▶ [Stored items]:
------------------------------------------------------------------------

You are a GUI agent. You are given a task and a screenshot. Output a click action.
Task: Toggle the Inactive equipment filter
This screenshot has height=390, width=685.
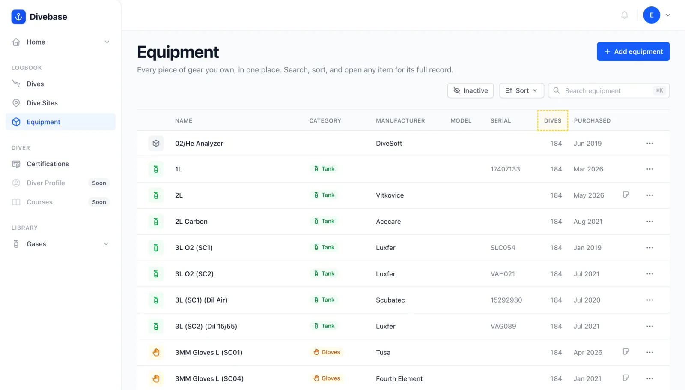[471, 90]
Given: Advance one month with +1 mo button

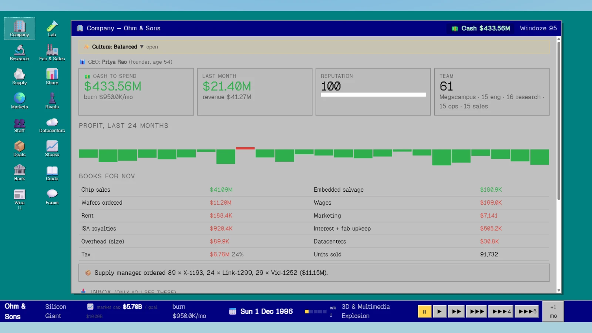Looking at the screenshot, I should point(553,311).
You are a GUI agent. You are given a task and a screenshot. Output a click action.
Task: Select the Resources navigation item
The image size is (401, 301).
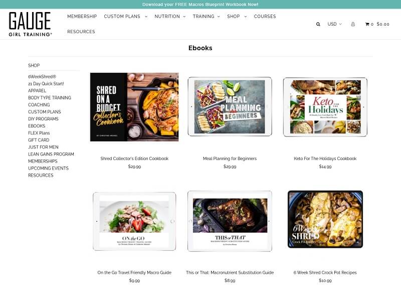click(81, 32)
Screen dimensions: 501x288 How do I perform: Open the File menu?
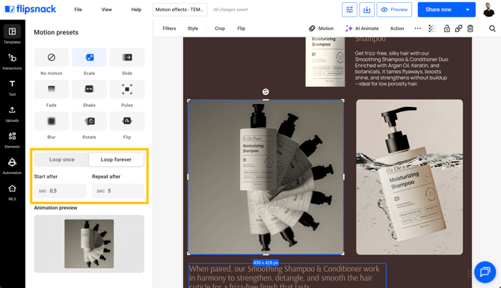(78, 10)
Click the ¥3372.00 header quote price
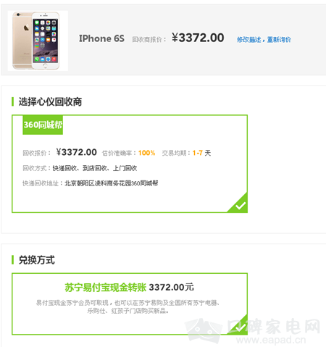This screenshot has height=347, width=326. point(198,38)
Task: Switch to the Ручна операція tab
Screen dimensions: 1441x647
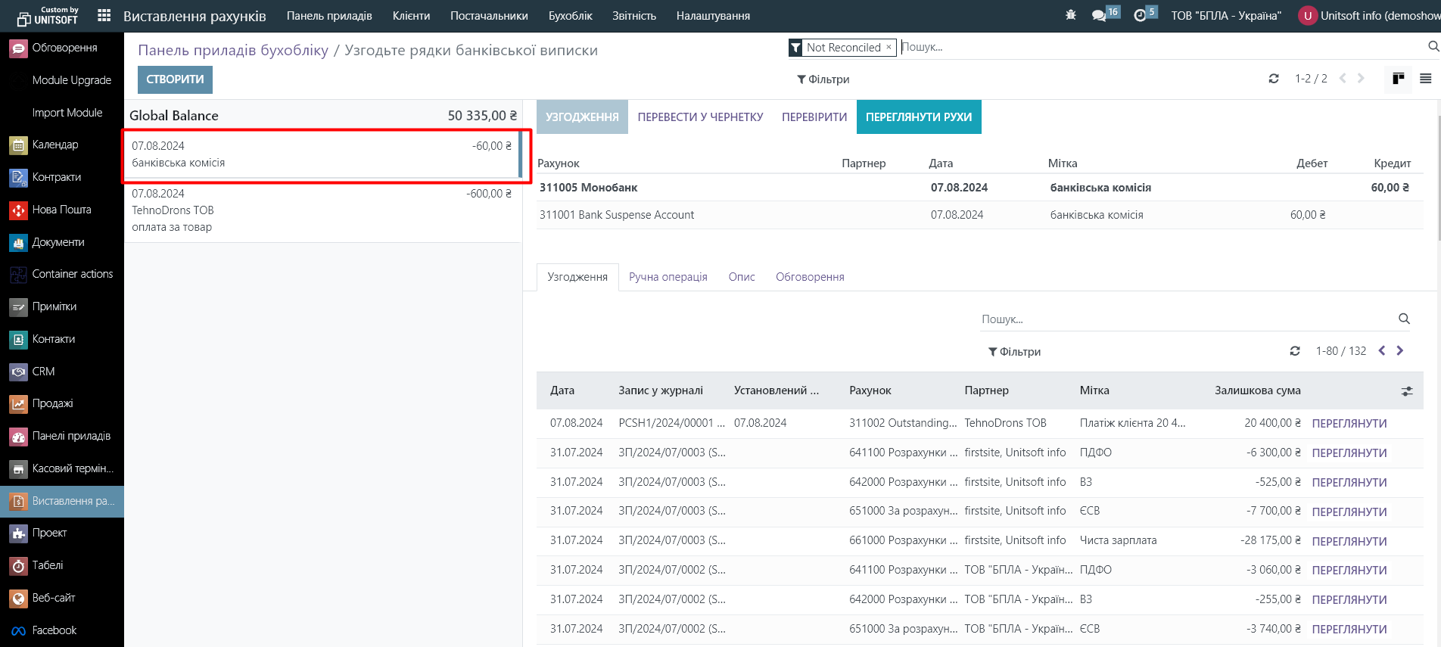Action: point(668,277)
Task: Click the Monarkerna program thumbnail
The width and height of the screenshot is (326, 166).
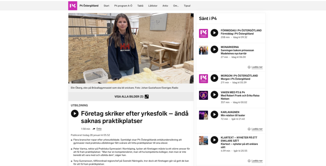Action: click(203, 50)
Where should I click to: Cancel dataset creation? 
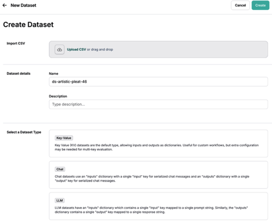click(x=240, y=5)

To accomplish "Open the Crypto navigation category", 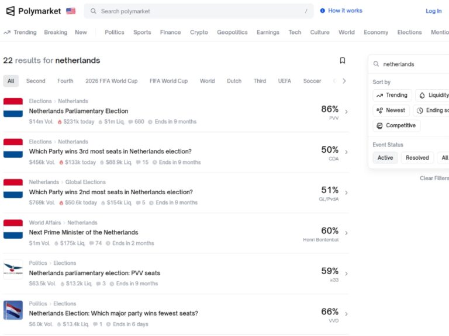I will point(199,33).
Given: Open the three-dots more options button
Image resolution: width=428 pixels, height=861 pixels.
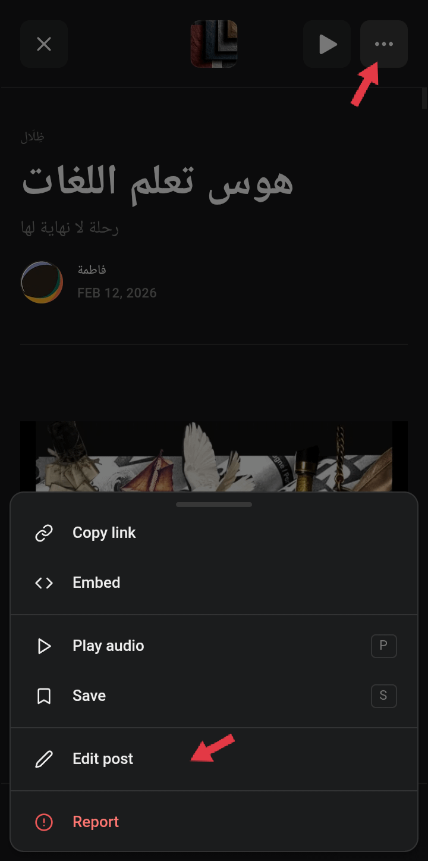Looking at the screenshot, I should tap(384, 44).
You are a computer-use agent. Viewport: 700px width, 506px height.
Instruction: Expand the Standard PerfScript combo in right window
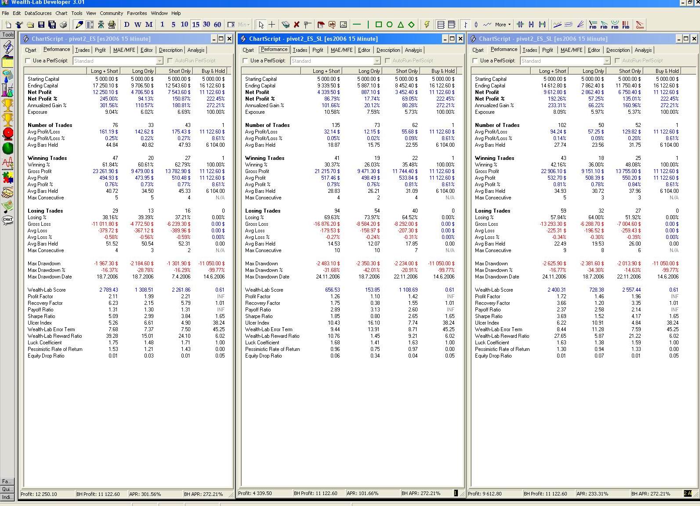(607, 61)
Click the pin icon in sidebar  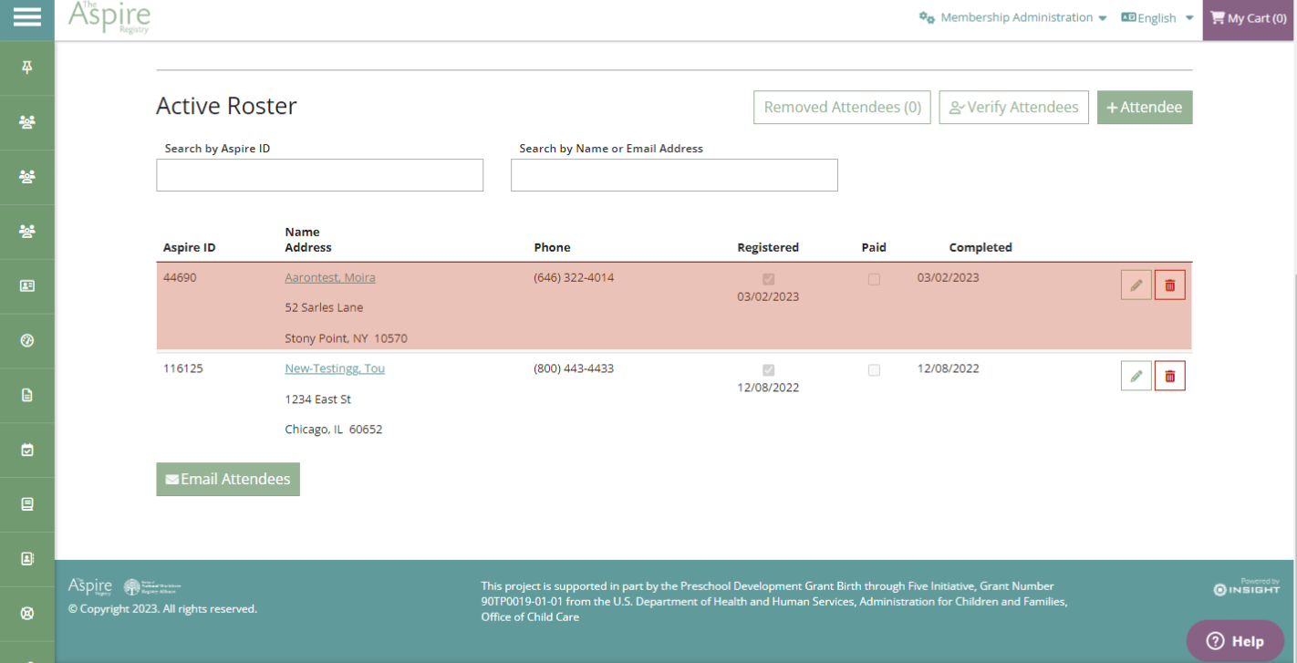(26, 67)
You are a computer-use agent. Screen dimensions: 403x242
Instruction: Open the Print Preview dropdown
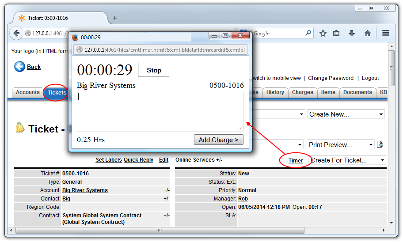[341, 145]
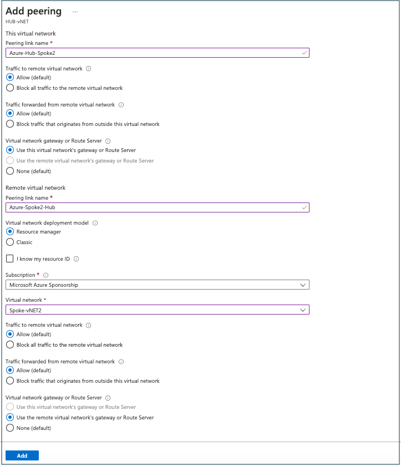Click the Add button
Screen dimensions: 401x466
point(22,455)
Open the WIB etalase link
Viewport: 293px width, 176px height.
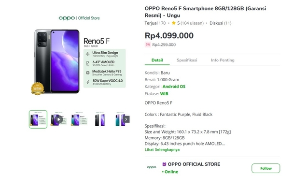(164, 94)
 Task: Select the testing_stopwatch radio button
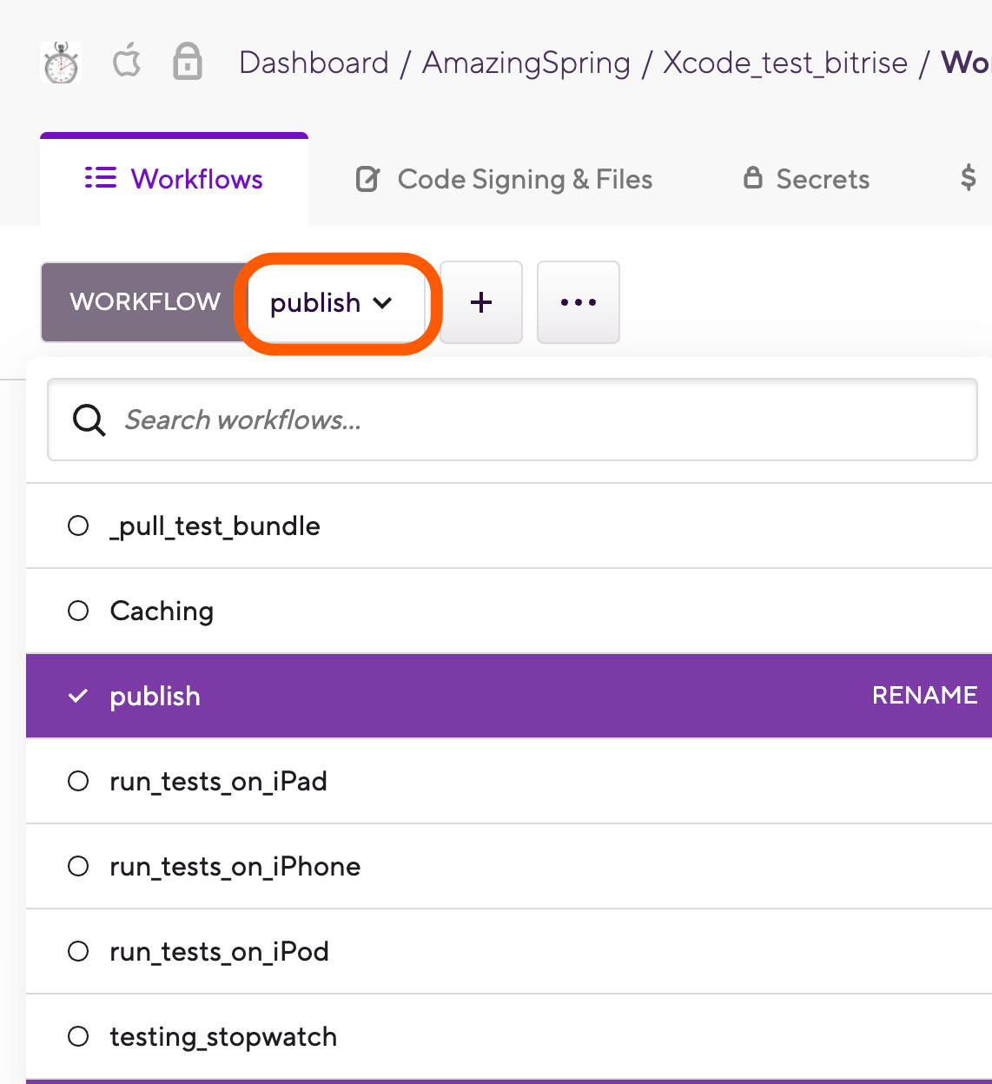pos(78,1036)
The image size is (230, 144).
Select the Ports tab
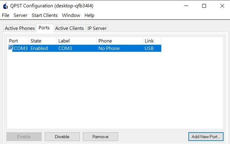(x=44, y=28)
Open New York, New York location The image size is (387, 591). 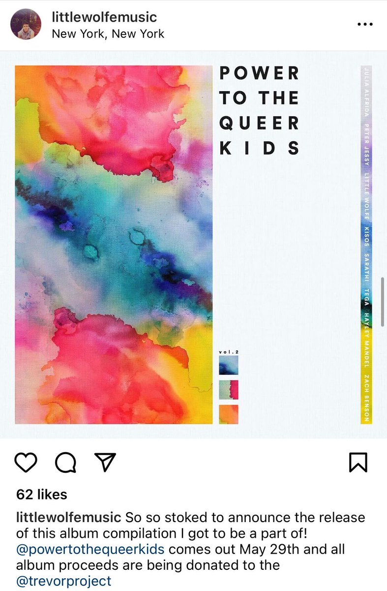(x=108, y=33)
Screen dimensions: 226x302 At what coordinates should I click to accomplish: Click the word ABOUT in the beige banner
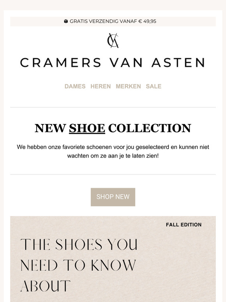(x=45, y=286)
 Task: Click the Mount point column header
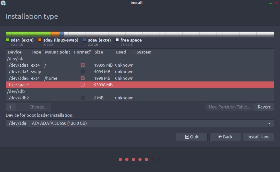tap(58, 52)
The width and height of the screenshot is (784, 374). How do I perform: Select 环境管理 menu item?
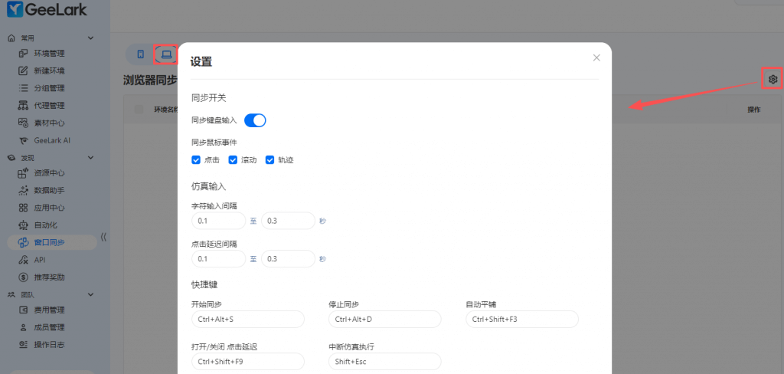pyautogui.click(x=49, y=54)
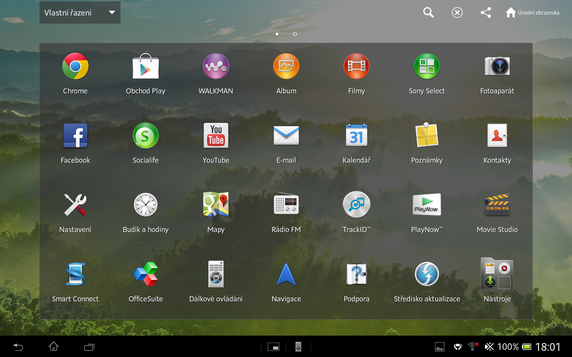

------------------------------------------------------------------------

▶ [ABOUT THIS TASK]:
Where a line of the records holds the word "agent", copy that line.

▶ [EXPECTED ANSWER]:
You are a GUI agent. You are given a task and a screenshot. Output a click action.
You are a GUI agent. You are given a task and a screenshot. Output a click action.
You are a computer-use agent. Viewport: 700px width, 506px height.
You are a computer-use agent. Screen dimensions: 403x242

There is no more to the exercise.